Um, no. I’ve known lots of vile people who died happy and content without ever having to suffer the consequences for their actions, thank you very much.
A long time ago, a guy approached a scientist at some sort of social function. The scientist was an expert on fluid dynamics or flight or something like that. The guy asked the scientist how bumble bees fly, and the scientist was stumped. He couldn’t figure it out.
Since then, of course, it’s been figured out. But the story got out and it was said that science really doesn’t explain anything, and of course bumble bees can fly, because God (or whatever) made them perfect.
Over the years that has morphed into the glurgy notion that bees don’t know their limitations, and so they accomplish what Science tells them they can’t. The metaphor being, of course, that we too should ignore our limitations and achieve greatness.
I’m actually totally on board with the message. It just happens to come attached to a stupid, stupid story.
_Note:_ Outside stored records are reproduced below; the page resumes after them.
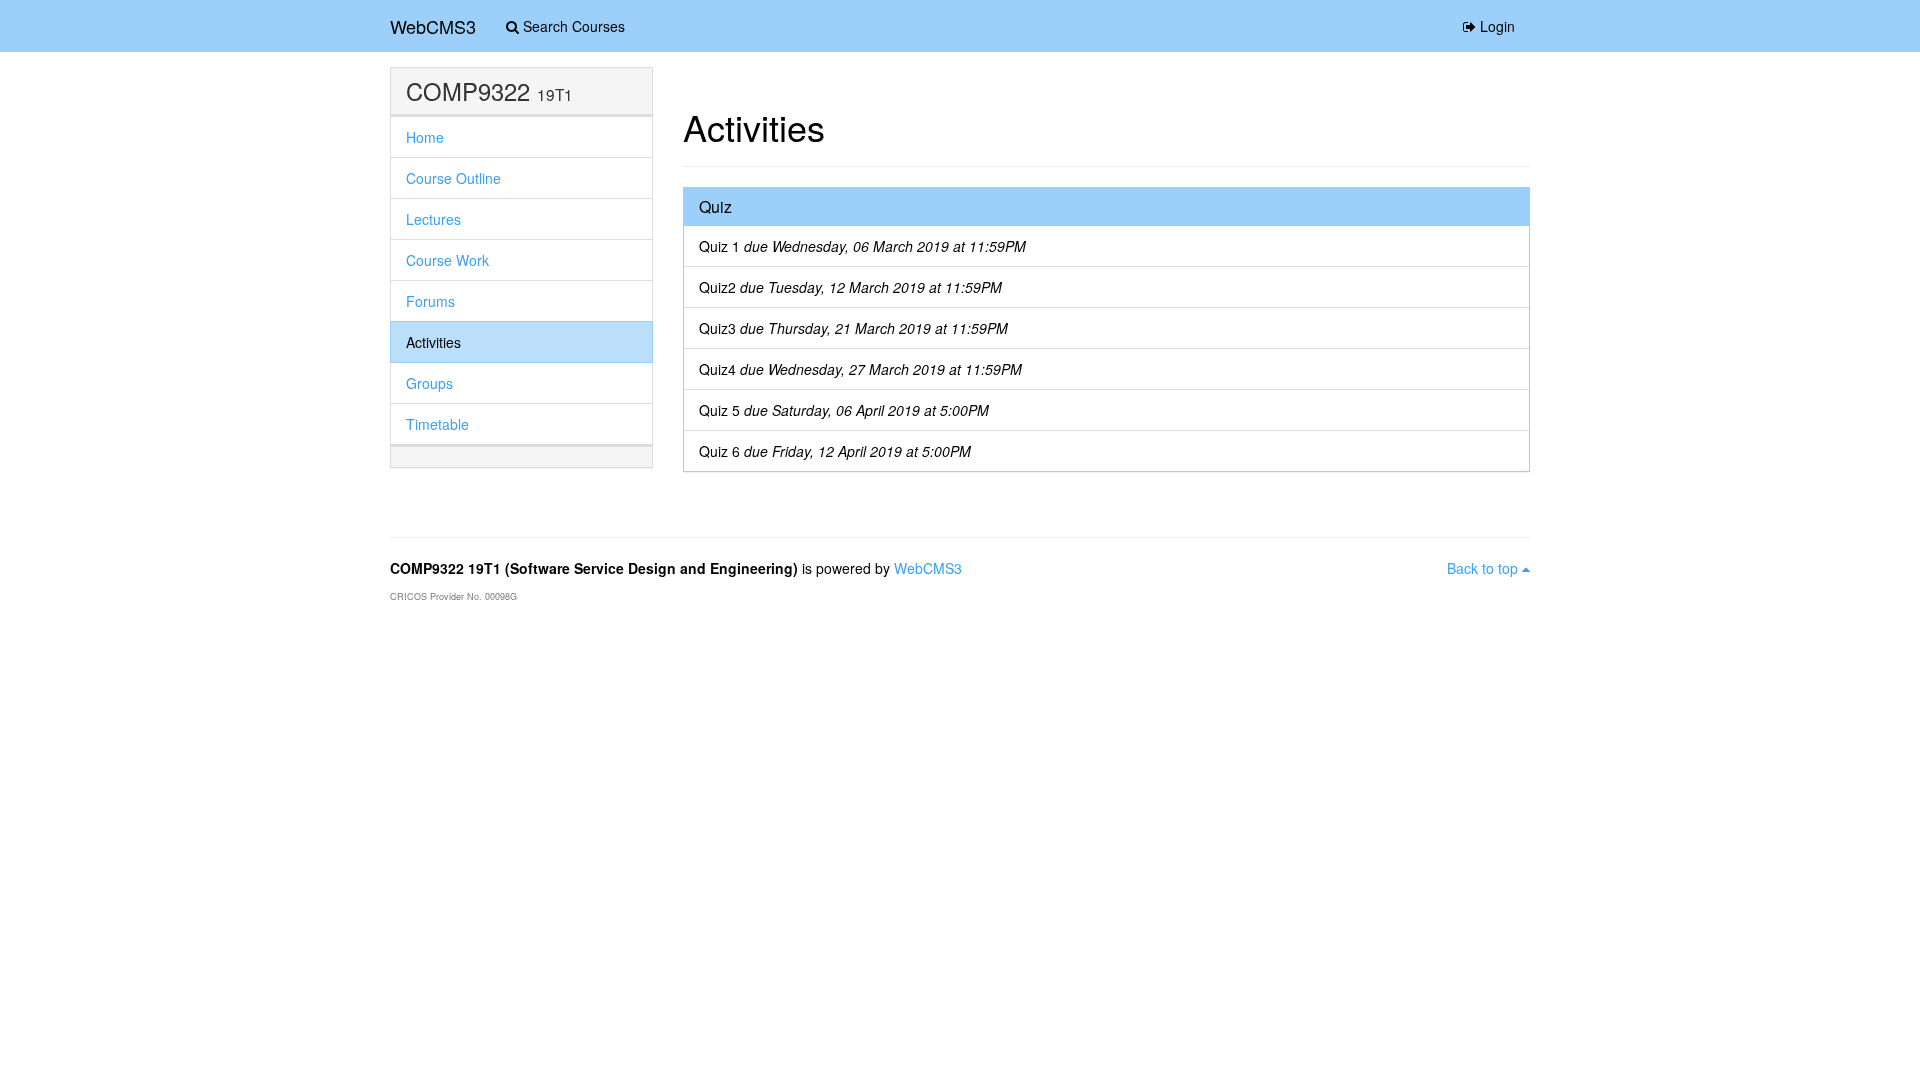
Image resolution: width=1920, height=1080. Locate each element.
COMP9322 (468, 91)
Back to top (1484, 568)
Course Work (447, 260)
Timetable (437, 424)
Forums (430, 301)
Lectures (433, 219)
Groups (429, 383)
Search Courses (572, 26)
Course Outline (453, 178)
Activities (433, 342)
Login (1495, 26)
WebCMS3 (433, 26)
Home (425, 137)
I’m familiar with that, but your aphorism was about how nobody could explain how they *can’t *fly, wasn’t it? Kind of like not being able to explain why cows can’t give milk.
The “self-evident truth” that “all men are created equal, (and) are endowed by their Creator with certain unalienable Rights, that among these are Life, Liberty, and the Pursuit of Happiness.”
Terrific, heart-warming hyperbole and useful rhetoric.
Utterly wrong. Apparently Tom didn’t get out much.
I thought the point was that all men were morally equal; that is, you didn’t deserve something just because you were born a noble, or didn’t because you were born a commoner.
Wow, Olivemarch4th, that resonates with me on a number of levels.
I completely missed your threead about the book. I think that learned helplessness explains a lot about our lives here in North America… and my own history in particular. I learned when I was young that I had less power than those around me, and the attitude just carried on through my life, untill I got sick of it and wanted to change it. I think that being skipped ahead a grade in school, and hence always a year less developed than those arounf me, had a significant effect on me.
We grow up thinking these things are like the unchangeable climate of our minds. But I just finished The Brain That Changes Itself, and it goes a long way towards explaining why it’s so hard to change a habit: the more often we think something, the more the patterns of nreves and whatnot in our brains adapt to that thought, and the easier is is to think it. The book looks at people who’d trained their minds to do all sorts of apparently-impossible things, like compensate for balance organs destroyed by disease using sensors on the tongue.
Consciously creating one’s strength? That’s a revolutionary thought in itself.
We had to read some Victor Frankl in school and it just went right by me at the time; it’d be interesting to reread it now.
Actually I think his point was that all men are of equal value in some absolute sense; that is to say the peasant is not less intrinsically valuable than the nobleman. Again, lovely rhetoric but meaningless. And quite a number of peasants have given their lives for noblemen to prove how inaccurate the statement is. Along with the Rights being endowed part.
Riiiiiiiight. Actually, though, I think this doesn’t really fit the OP, because hasn’t it become an example of something widely recognized as *not *true?